La stessa frase che mi ripeto da diciotto anni, dal momento in cui presi in braccio quel fagotto urlante per la prima volta.
Dopo il parto, mi ero rifiutata per giorni anche solo di vederlo, ma era difficile ignorare i suoi pianti continui che nemmeno Carol riusciva a calmare. Alla fine, avevo accettato di fare un tentativo per esasperazione e quell'esserino biondo si era ammutolito di colpo, come se avesse capito che ero la sua mamma.
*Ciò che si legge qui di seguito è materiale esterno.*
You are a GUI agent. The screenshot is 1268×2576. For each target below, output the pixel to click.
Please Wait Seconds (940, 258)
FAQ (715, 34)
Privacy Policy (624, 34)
Ricordo che lo cullavo tra le mie braccia e l'emozione era così simile a quella che provavo nel tenere William, aveva perfino quell'odore unico sulla pelle che può avere solo il proprio figlio. Lo sentivo che era mio, e mi sembrava talmente fragile e innocente che mi odiavo per non riuscire ad amarlo come meritava.
Ma nei suoi occhioni grigi e blu c'era così tanto di lui, troppo... perché era anche il suo, lo sarebbe stato per sempre. E non lo volevo.
«Parla con Jason e basta» ordino con fermezza, voltandomi di scatto. «Non te lo sto chiedendo».
Ian si muove alle mie spalle e mi abbraccia da dietro con un sospiro. «Dovresti stare attenta, amore. Più tendi il guinzaglio, più dà fastidio il collare. Potrei stancarmi di obbedirti, prima o poi». Con una tenerezza adorante, mi bacia il collo, scatenandomi una serie di brividi. «Ti lascio lavorare».
Mi giro, lo afferro per la camicia e lo attiro a me in modo da sigillare la bocca alla sua. «Sono in pausa» mormoro, chiudendo il portatile.